## BEGIN TEXT EXTRACT
Cool has become one of the leading British mountaineers of his generation - Picture: Kenton Cool
By Matt Westby
In among the down coats and clicking of karabiners at the London Outdoor Show stands a man in a tweed jacket with orange elbow pads.
His white shirt is impeccably ironed and black shoes polished to a pristine shine that reflects the spotlights beaming on to the plinth where he waits.
A chiselled jaw and queue of autograph hunters suggest he could be an A-list celebrity who had been aiming for the boat show next door but wandered into the wrong hall.
There’s no mistake, though. English mountaineer Kenton Cool is precisely where he needs to be – and ten minutes early at that.
“I’m not meant to start till half past but I always run over and Helen Skelton is on straight after, so I think I will get on with it.”
Cool is at the show to give a talk to 80 or so spellbound spectators about his most recent ascent of Mount Everest, his British-record tenth climb to the summit of the world’s highest peak.
It is impossible not to be inspired by his achievements as he speaks about tackling the Lhotse Face and Hillary Step, yet it is the man himself that draws more admiration.
Endearing, courteous and unflinchingly positive, he spent the first five minutes of the talk quizzing young children on the front row about the snowmen they had made in the preceding days. “You built two?! Well that’s just greedy.”

Cool completed the 'Olympic Pledge' by taking a 1924 gold medal to the summit of Everest in May 2012 - Picture: Kenton Cool
Afterwards, when the appreciative applause and crowd waiting for photos have both died down, the 39-year-old from Gloucestershire steps away from the stage to explain what’s next for one of the most celebrated British mountaineers of his generation.
There might have been a temptation to make his tenth summit on Everest his last, but familiarity has bred affection rather than contempt, and with 2013 representing a landmark year on the mountain, there was never any doubt he would be going back in April.
“Everest has given me everything – it has defined my life,” Cool tells Live For Adventure. “Everest is part of me in a way and the year that I don’t go there, I will really miss it.
“I’m heading back in April because this year is the 60th anniversary of Hillary and Tenzing’s first ascent.
“I have got a client I’m going with, but we are also working in conjunction with the BBC this year and we are going to do something pretty special to celebrate the anniversary. If it works, it’s going to be amazing. It is not top secret, but we are keeping it under wraps.”
But Everest is not the only mountain on Cool’s radar, with a pioneering ascent of the 8,586m Kangchenjunga also being planned.
He says: “Next year, myself and a couple of colleagues are looking at going to a different mountain, so it will be my first year away from Everest. We want to do a new route on Kangchenjunga without oxygen, which will be getting back to my climbing routes. That will be amazing.
“Then in 2015, I will almost certainly be back on Everest because I have been asked to lead a Gurkha expedition, which will be absolutely incredible if we can pull it off.”
That Cool wants to be part of 60th anniversary celebrations on Everest is no surprise given he is as fluent in mountaineering’s history as he is the modern-day climbing skills that have enabled him to follow in the footsteps of his heroes.

Cool is quick to acknowledge the priceless value of Sherpas on Everest - Picture: Kenton Cool
He holds the likes of Sir Edmund Hillary in the highest esteem and can reel off the days, months and years of key moments of George Mallory’s expeditions as if they were family birthdays. Show him a photo of the men that set sail for the Himalayas from Southampton way back in 1922 and he could easily tell you the name and role of each of them.
## END TEXT EXTRACT
* [TASK 1]:
From the Kenton Cool profile, return the passage starting with "Cool has become" and going on through "where he waits.", word for word.
* [TASK 2]:
Carry the Kenton Cool profile further, writing on from its final sentence.
## BEGIN MATERIAL
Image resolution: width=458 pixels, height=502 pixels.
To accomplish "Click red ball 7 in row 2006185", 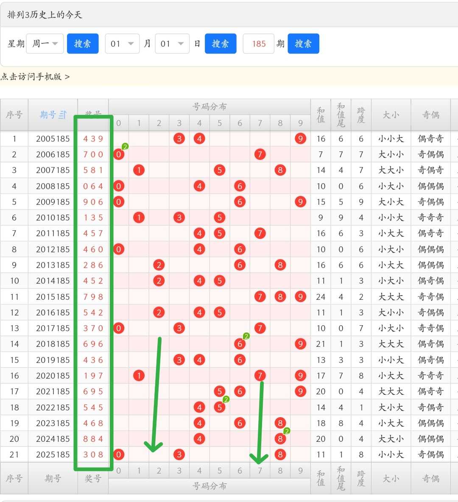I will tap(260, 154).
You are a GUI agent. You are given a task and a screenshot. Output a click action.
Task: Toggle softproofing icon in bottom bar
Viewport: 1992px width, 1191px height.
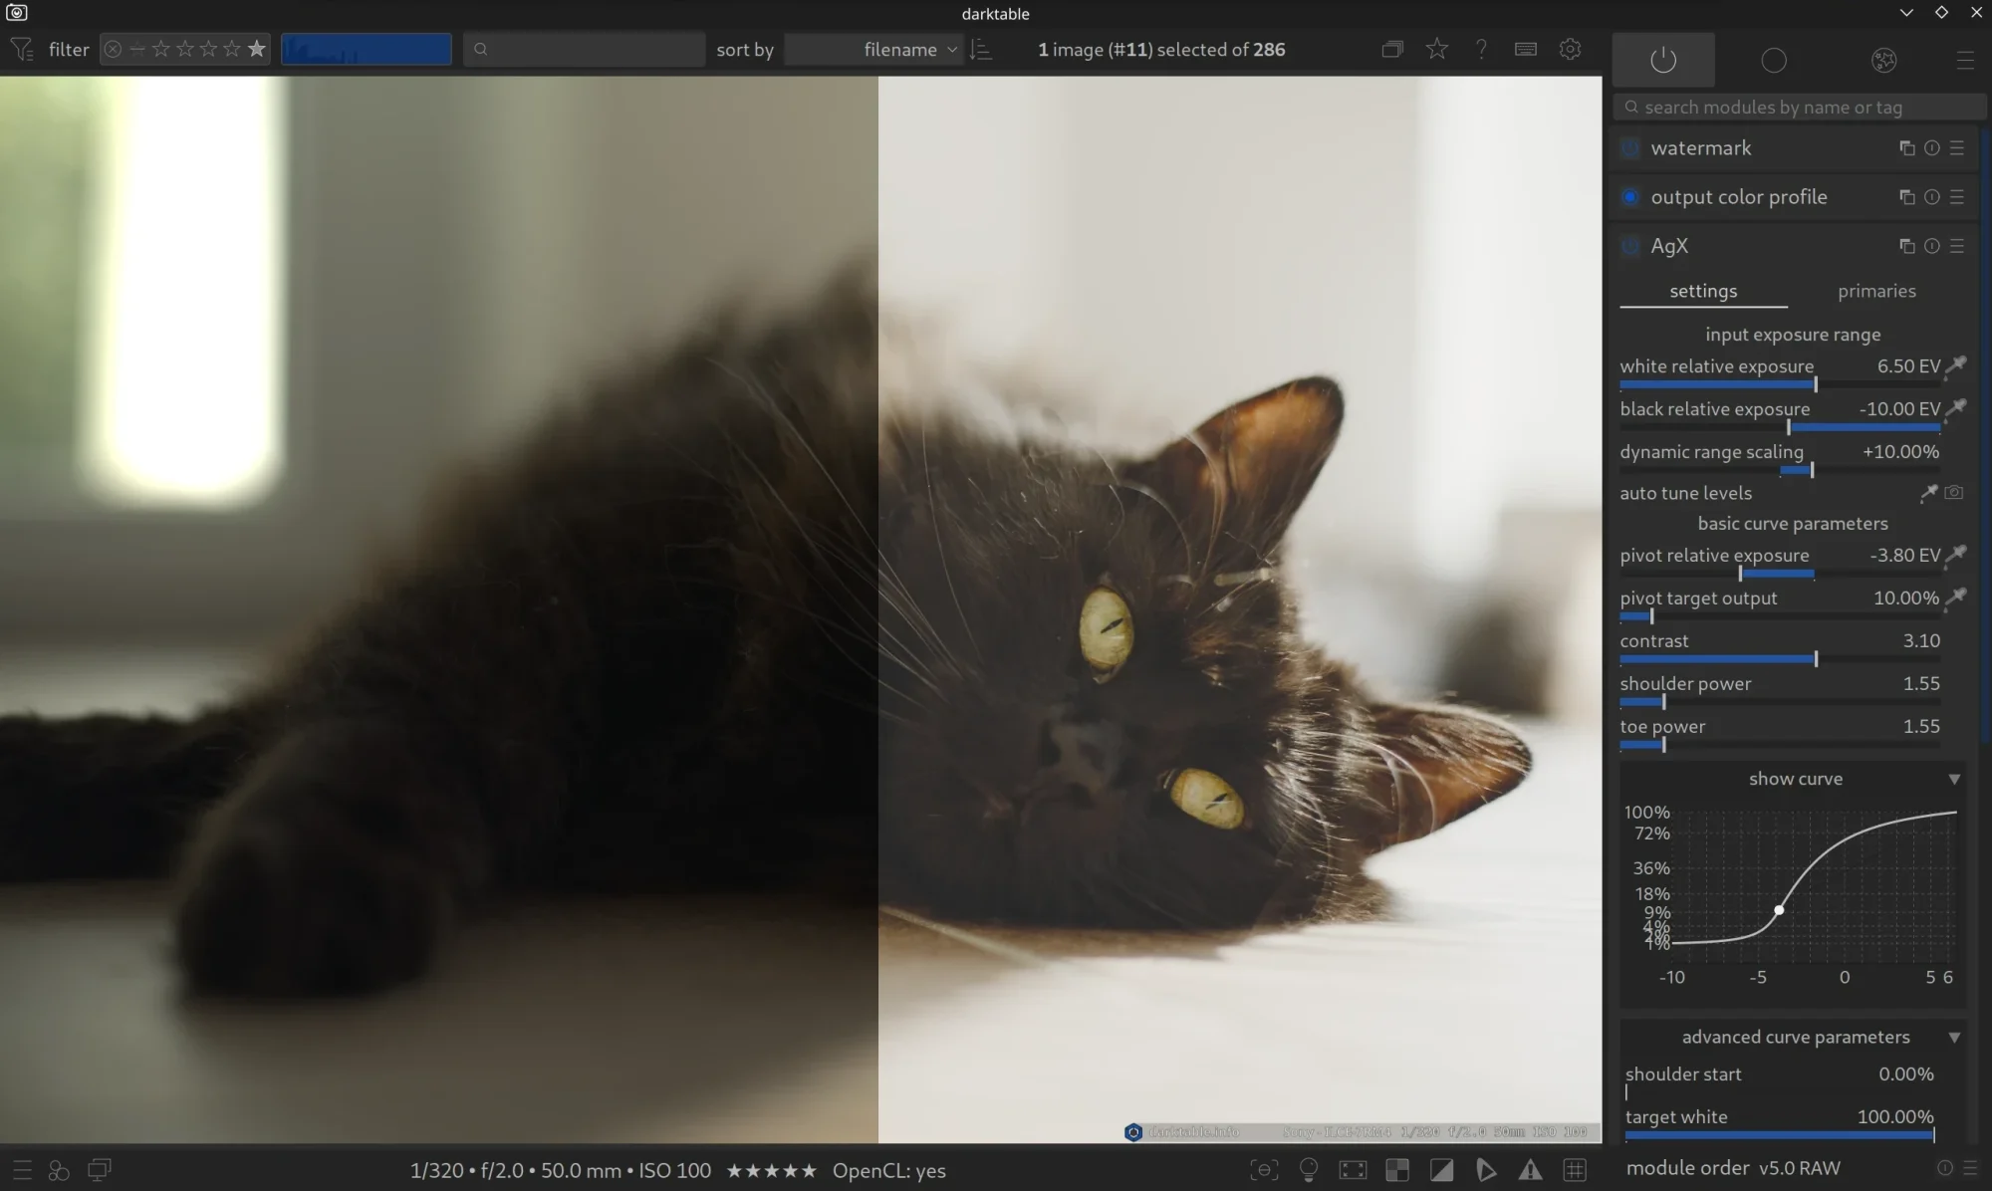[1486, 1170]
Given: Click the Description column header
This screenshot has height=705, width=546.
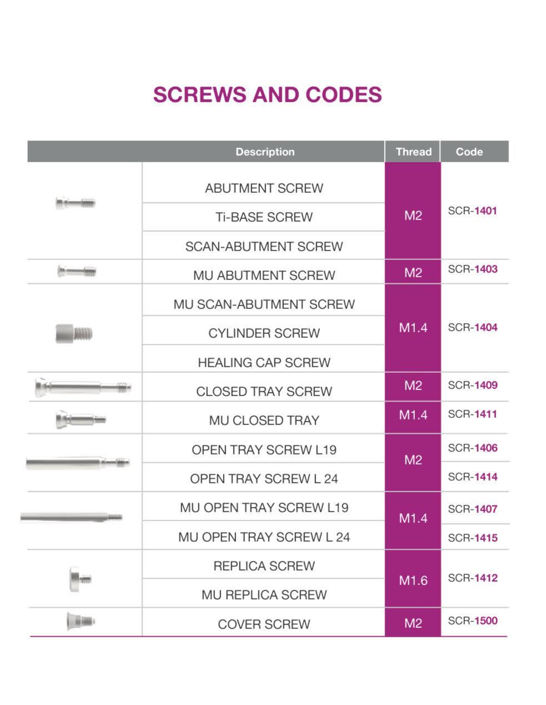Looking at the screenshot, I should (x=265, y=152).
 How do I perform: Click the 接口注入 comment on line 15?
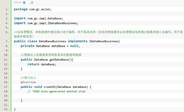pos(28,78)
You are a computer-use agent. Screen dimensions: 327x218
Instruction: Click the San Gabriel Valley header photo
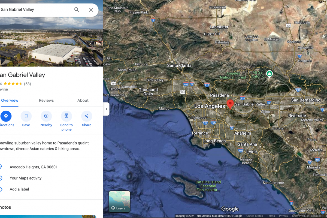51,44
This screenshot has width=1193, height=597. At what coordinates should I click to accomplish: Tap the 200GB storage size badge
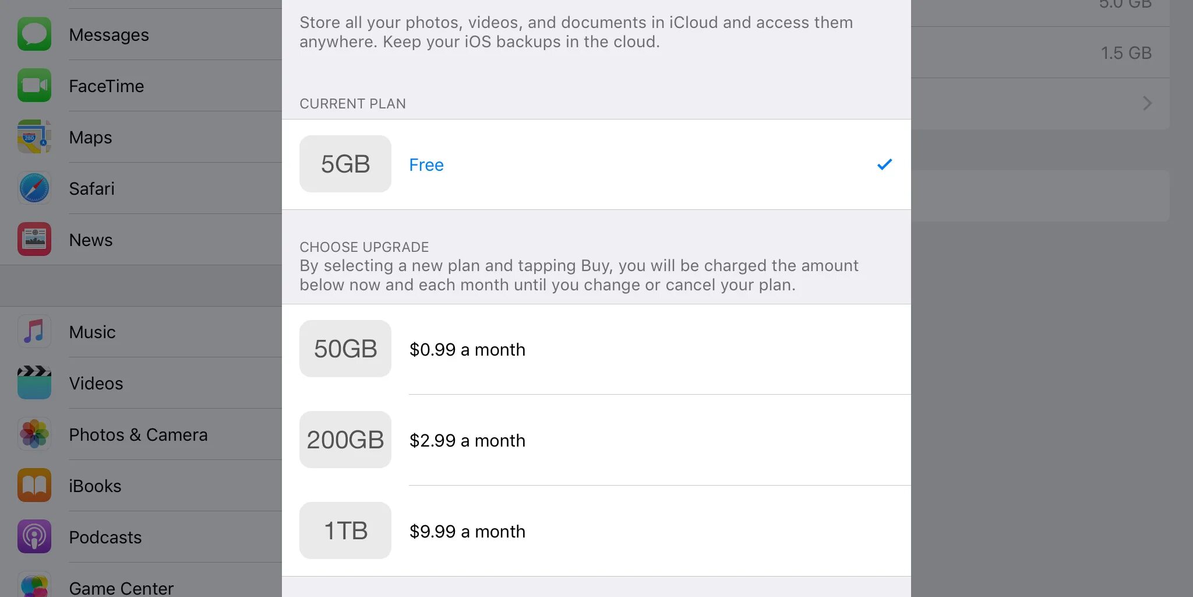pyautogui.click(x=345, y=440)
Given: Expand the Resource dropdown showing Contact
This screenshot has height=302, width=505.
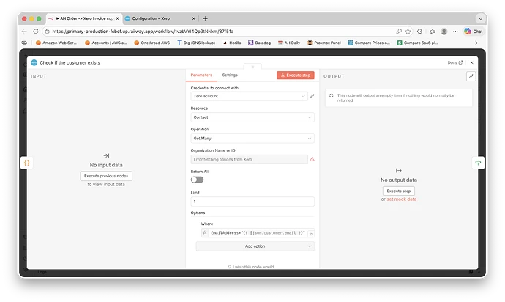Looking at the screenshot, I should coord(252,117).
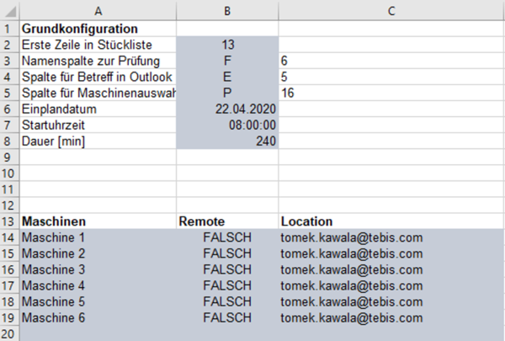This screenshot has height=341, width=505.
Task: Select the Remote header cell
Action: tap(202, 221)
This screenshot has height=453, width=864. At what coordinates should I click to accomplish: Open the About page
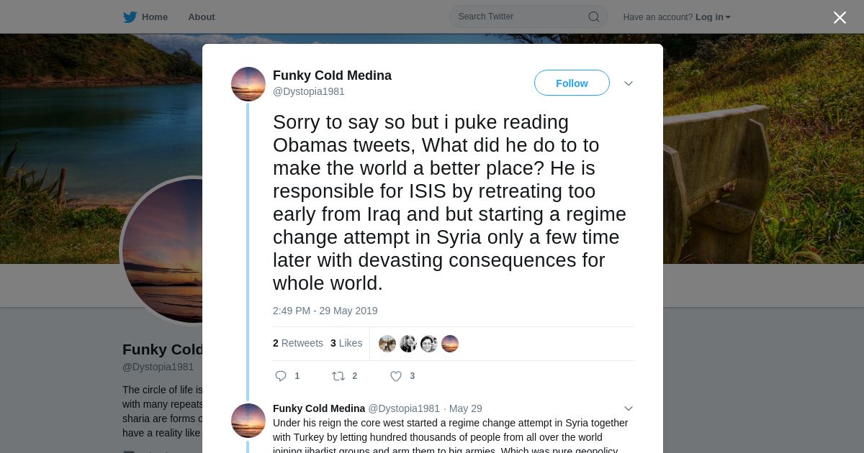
## END MATERIAL
* [ANSWER 1]:
Cool has become one of the leading British mountaineers of his generation - Picture: Kenton Cool
By Matt Westby
In among the down coats and clicking of karabiners at the London Outdoor Show stands a man in a tweed jacket with orange elbow pads.
His white shirt is impeccably ironed and black shoes polished to a pristine shine that reflects the spotlights beaming on to the plinth where he waits.

* [ANSWER 2]:
His retelling of their stories at talks like the one in London have made him just as important in promoting British mountaineering’s past as he is its present, yet mention his name in the same breath as the greats and he suddenly retreats.
“The thing about my time on Everest is I have always been working, in one form or another,” he explains. “I perhaps don’t have the romance of 1922 or 1924 and the ground-breaking expeditions, or the 1970s of Sir Chris Bonington.
“If people do remember some of my achievements – perhaps getting Sir Ranulph Fiennes to the top [in 2009] or taking the 1924 Olympic gold medal in 2012 – then I would feel really honoured.”
As well as his summits on Everest, Cool has also received a nomination for the coveted Piolet d’Or award for a pioneering new route on Annapurna, made ski descents of both Cho Oyu and Manaslu, and led Fiennes – complete with stumped fingers and vertigo – up the North Face of the Eiger.
There was a time when such feats would have been rewarded with honours from the Queen – Sirs Fiennes, Hillary and Bonington being prime examples – but the days when mountaineering was cherished by mainstream Britain are long gone.
Cool doesn’t have so much as an MBE to his name and although he rues the lack of recognition for the fine men of the mountains, he insists adulation is not why they climb.
“My wife jokingly said not so long ago, ‘If you were as good a footballer as you are a mountaineer, we would be living in a big house and driving a Ferrari’,” he admits.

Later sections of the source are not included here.